Given instruction 1: Please copy everything from the line containing "Maximize the application window" down to the end of the entries below, word for word, leaving out the pictures.

Given passage:

# Dangler gasoline torch



## carlnet (Jul 29, 2010)

Anyone here ever lit a Dangler gasoline torch? I have two of them I was given by my grandfather and though he lit one up for me it has been about 40 years.

Iron age - Google Books


----------



## VUnder (Sep 1, 2011)

I missed out on a big one a few weeks ago. It was the one to melt lead with. I see those torches around too. They light up like a coleman stove, or coleman sportster stove.


----------



## JustCliff (May 21, 2011)

Here ya go. Hope it helps!


----------



## carlnet (Jul 29, 2010)

JustCliff said:


> Here ya go. Hope it helps!


ThanX but that is the blow torch which is pretty common. I am talking about the torch (1800's language) which we now would call a light.


----------



## The_Blob (Dec 24, 2008)

JustCliff said:


> Here ya go. Hope it helps!
> 
> Lighting a "Detroit Torch & Mfg. Co." Gasoline BlowTorch - YouTube


I have a couple of those, but I don't use em'... 

... maybe I should sell one?


----------



## rhrobert (Apr 27, 2009)

Like this: 




http://www.smokstak.com/forum/showthread.php?t=88357


----------



## carlnet (Jul 29, 2010)

rhrobert said:


> Like this:


Exactly what I am talking about. Seen both of those posts as well but neither goes into the details of safely lighting the torch...


----------

Given instruction 2: Repeat everything in the Dangler torch thread from "ThanX but that" down to "(Dec 24, 2008)", without changing a word.

Data extract:
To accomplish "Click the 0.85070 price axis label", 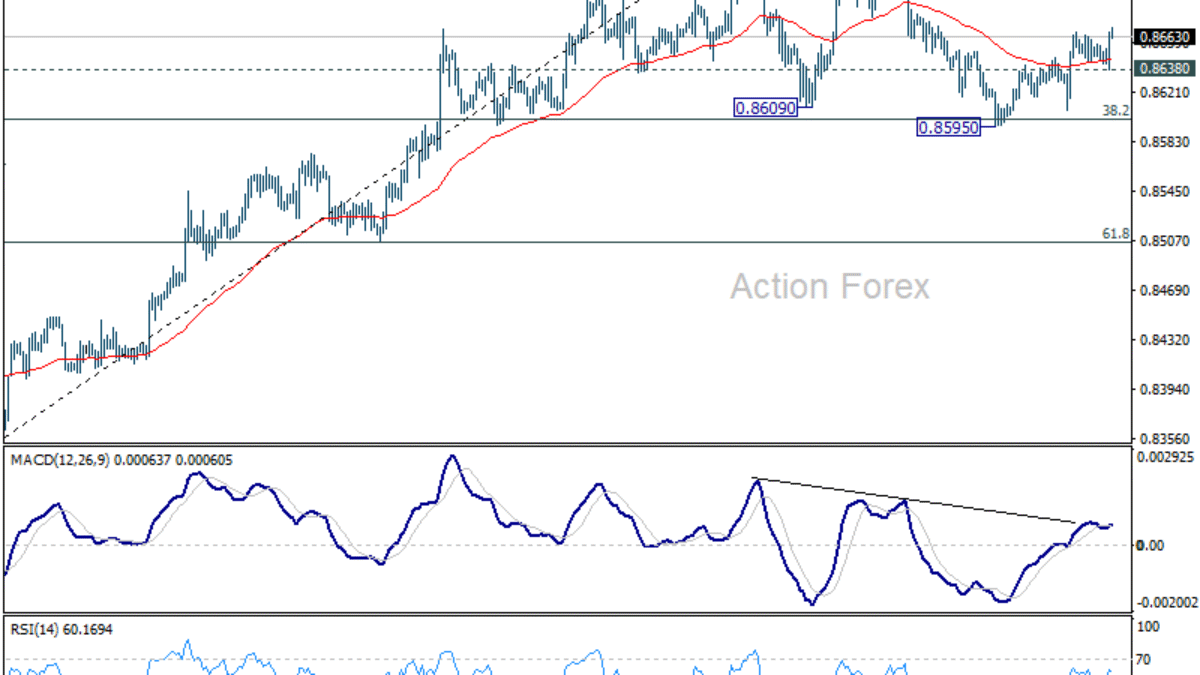I will tap(1165, 241).
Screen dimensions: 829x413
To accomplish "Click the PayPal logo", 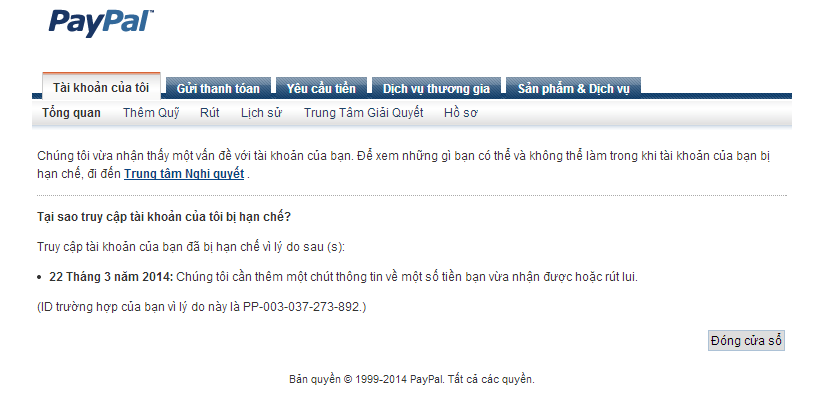I will 101,24.
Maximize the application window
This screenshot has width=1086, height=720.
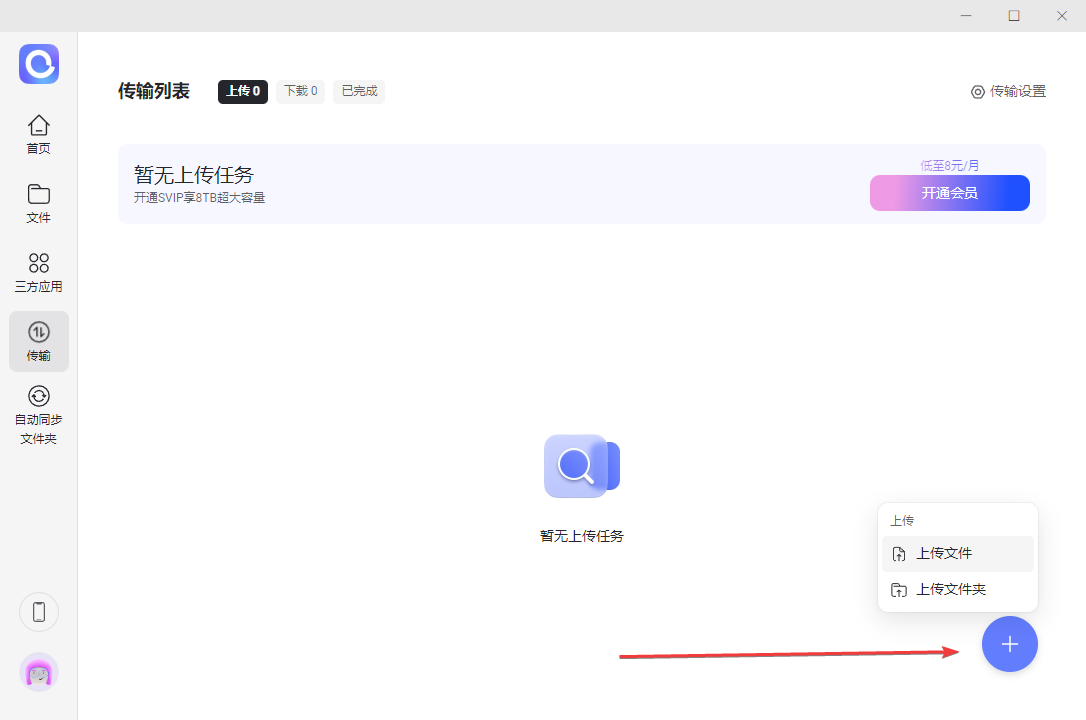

Task result 1:
Maximize the application window
This screenshot has width=1086, height=720.

Task result 2:
ThanX but that is the blow torch which is pretty common. I am talking about the torch (1800's language) which we now would call a light.


----------



## The_Blob (Dec 24, 2008)